WHAT NEEDS TO BE DONE: Reproduce only the lines below from the line containing "Click the resize grip at window corner" to the line containing "The image size", exactly as written, with both end lines kept. Omit the pictures.

SUPPLIED RECORDS:
────────

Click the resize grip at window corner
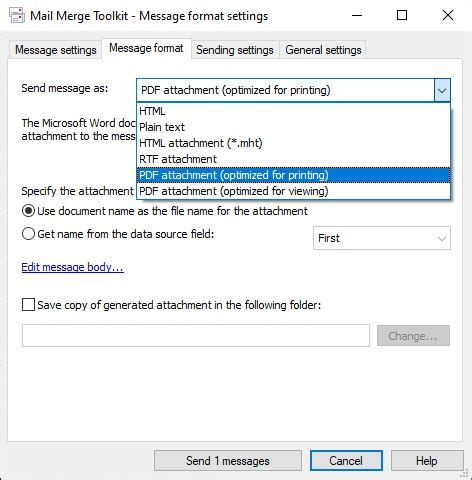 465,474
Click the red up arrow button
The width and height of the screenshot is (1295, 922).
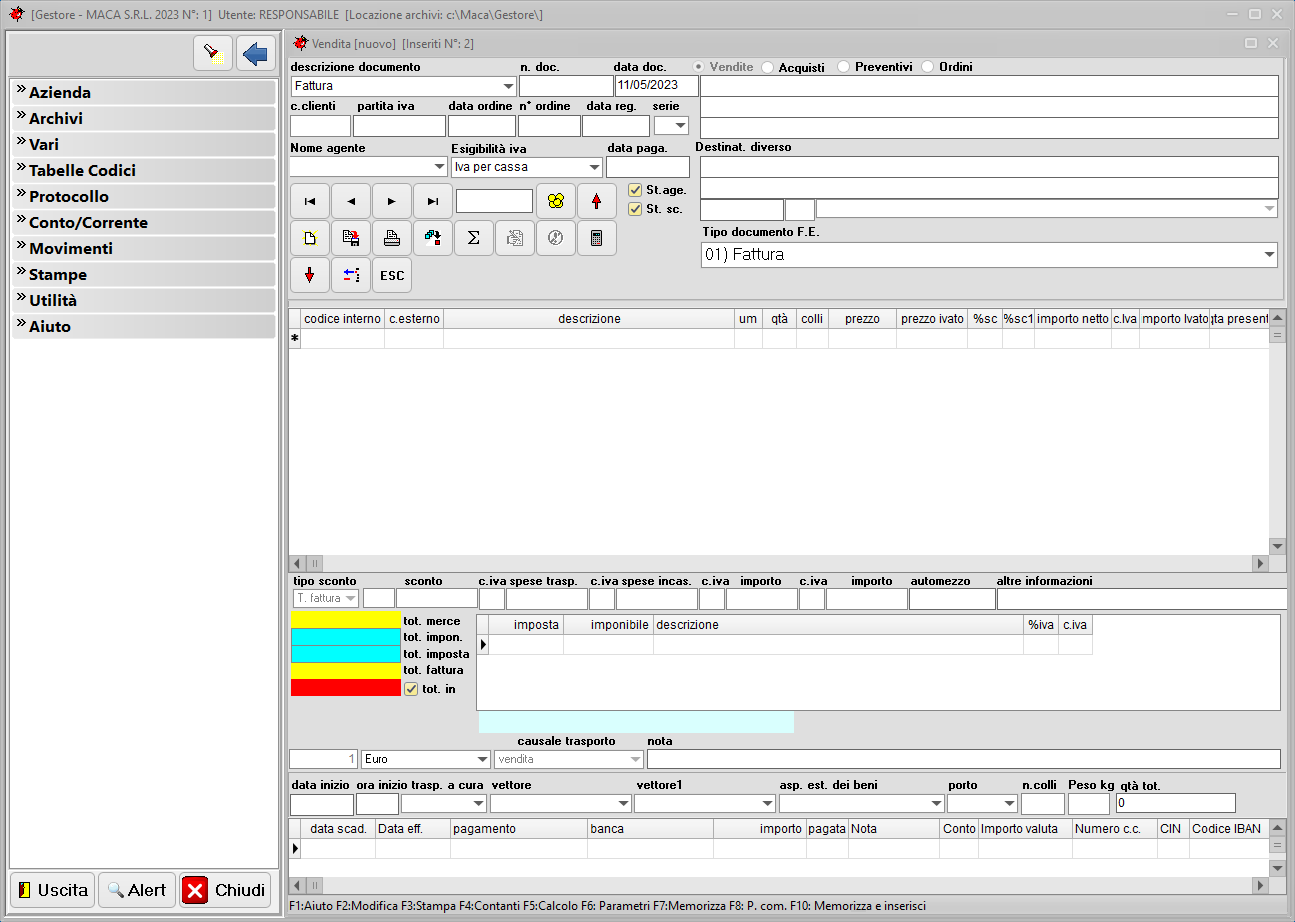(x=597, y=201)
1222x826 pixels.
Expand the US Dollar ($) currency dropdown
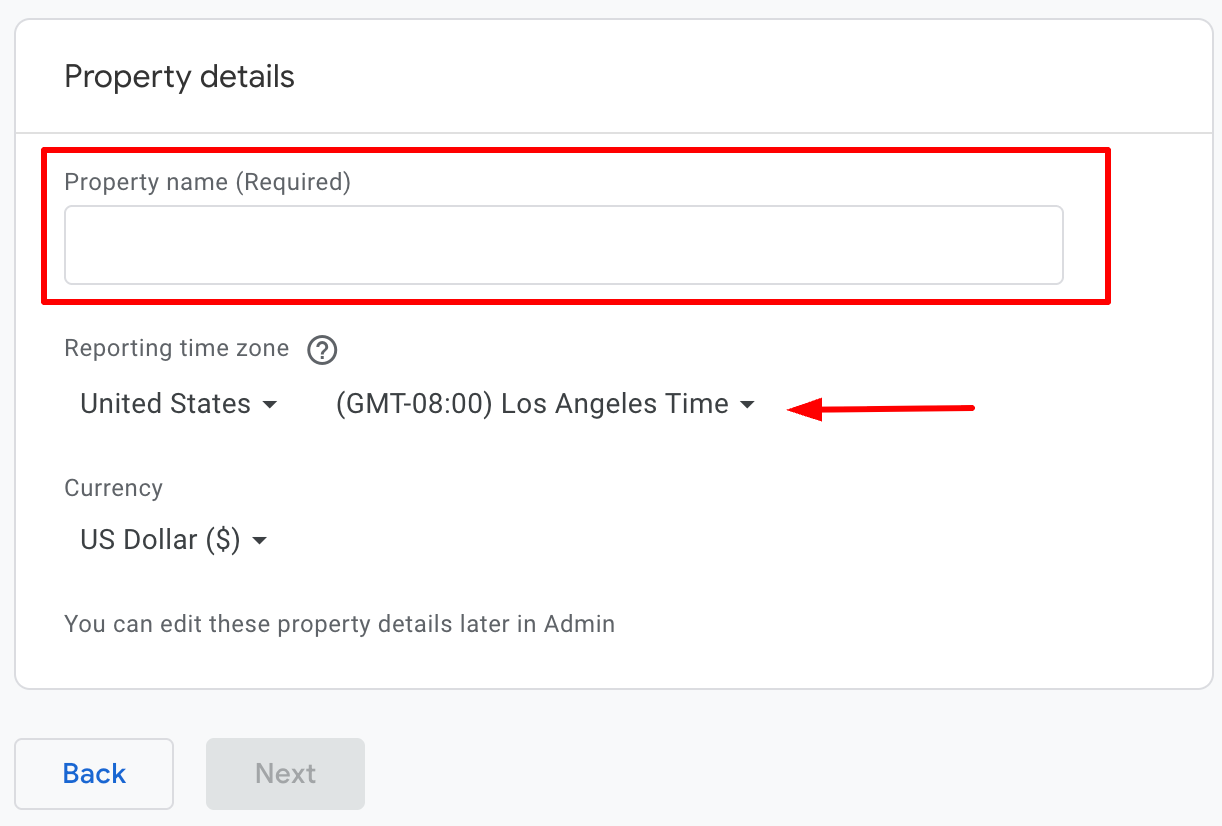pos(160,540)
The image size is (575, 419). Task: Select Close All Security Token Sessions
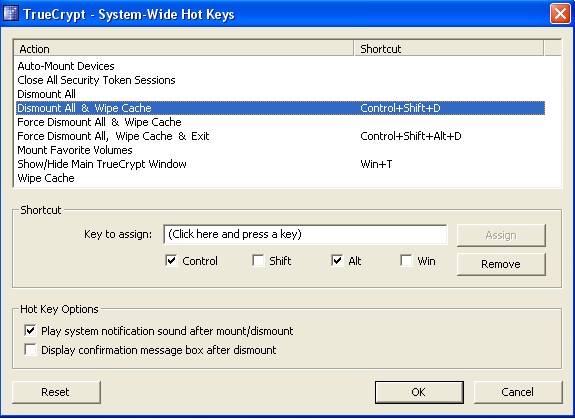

────────

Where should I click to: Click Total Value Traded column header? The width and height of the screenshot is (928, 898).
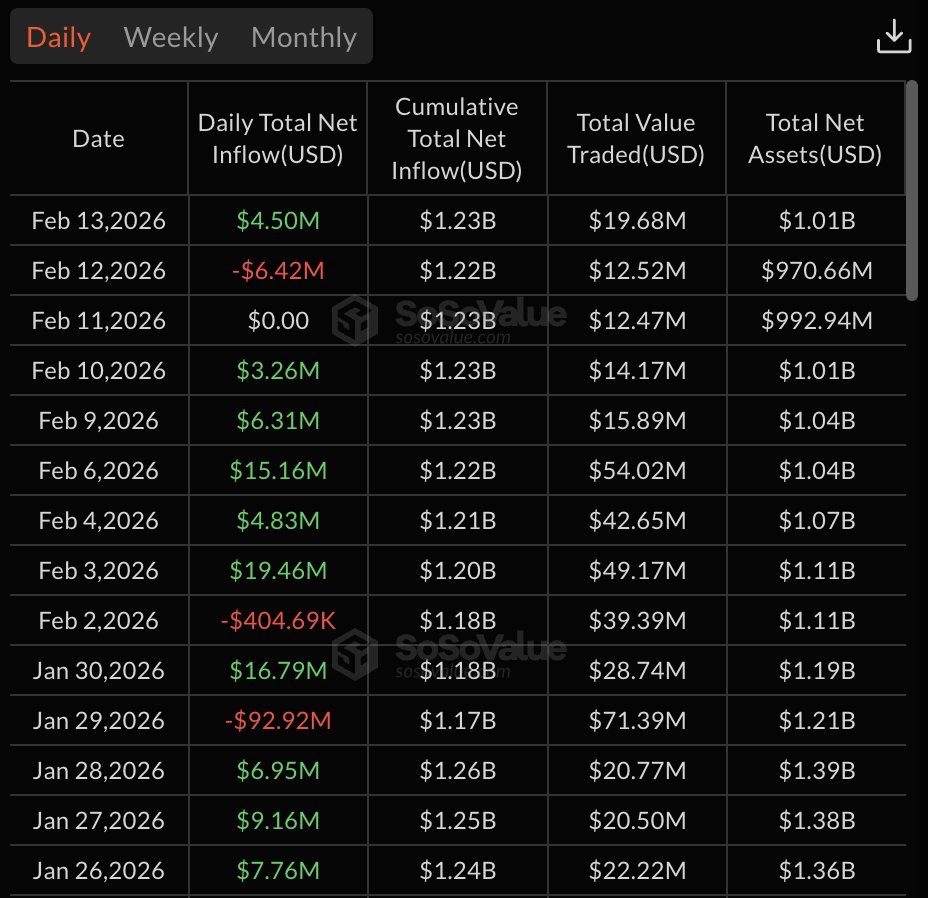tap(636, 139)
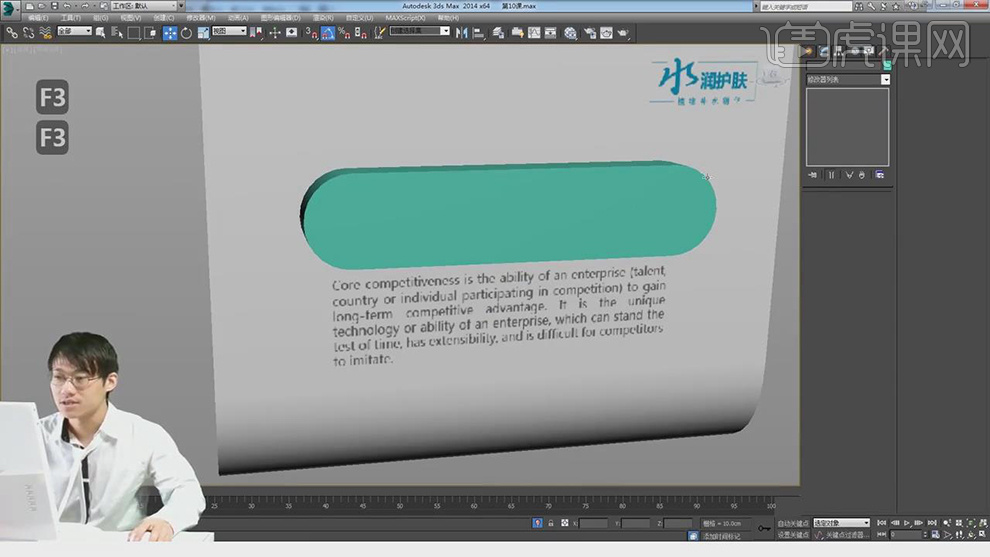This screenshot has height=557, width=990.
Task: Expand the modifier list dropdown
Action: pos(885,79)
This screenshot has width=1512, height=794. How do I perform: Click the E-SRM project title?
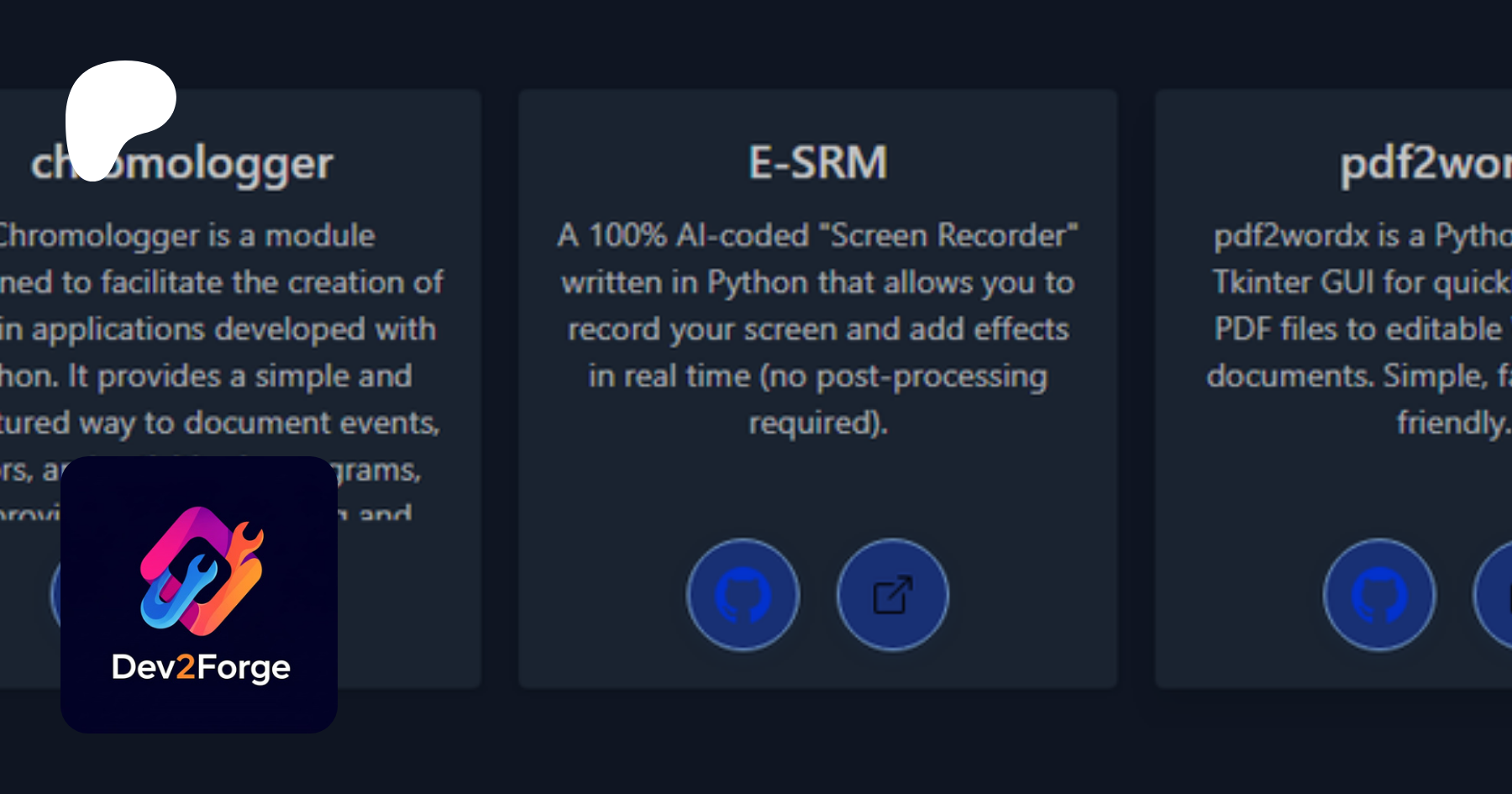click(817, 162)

────────

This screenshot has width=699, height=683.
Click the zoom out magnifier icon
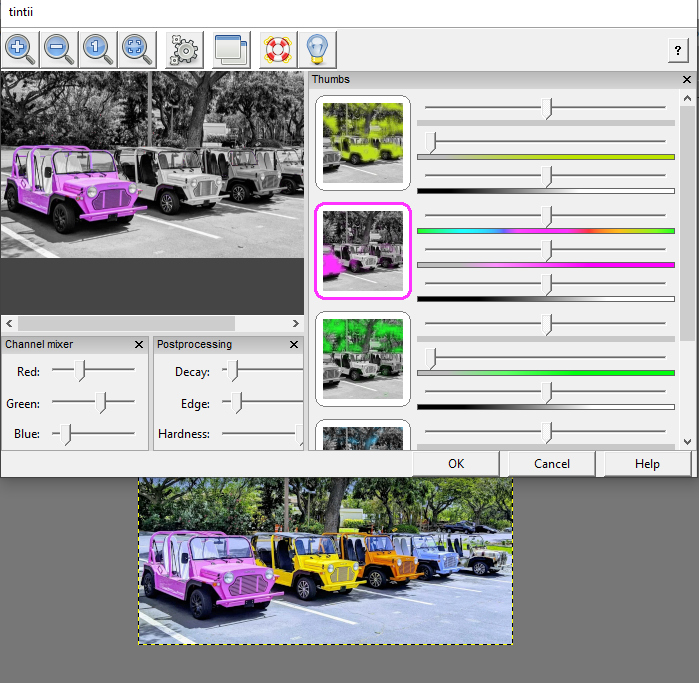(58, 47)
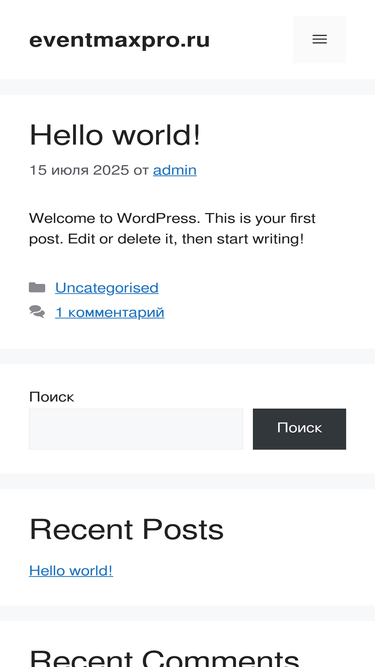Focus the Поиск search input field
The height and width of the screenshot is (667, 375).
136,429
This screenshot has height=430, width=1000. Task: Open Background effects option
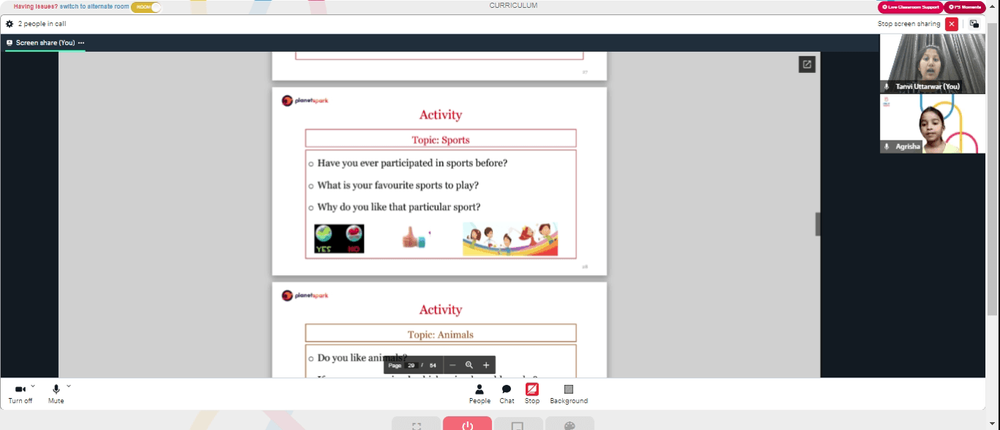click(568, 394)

────────

TASK SOLUTION:
Click the resize grip at window corner
 465,474
Click the red up arrow button
The width and height of the screenshot is (1295, 922).
(x=597, y=201)
1222x826 pixels.
Expand the US Dollar ($) currency dropdown
pos(160,540)
The image size is (575, 419). Task: Select Close All Security Token Sessions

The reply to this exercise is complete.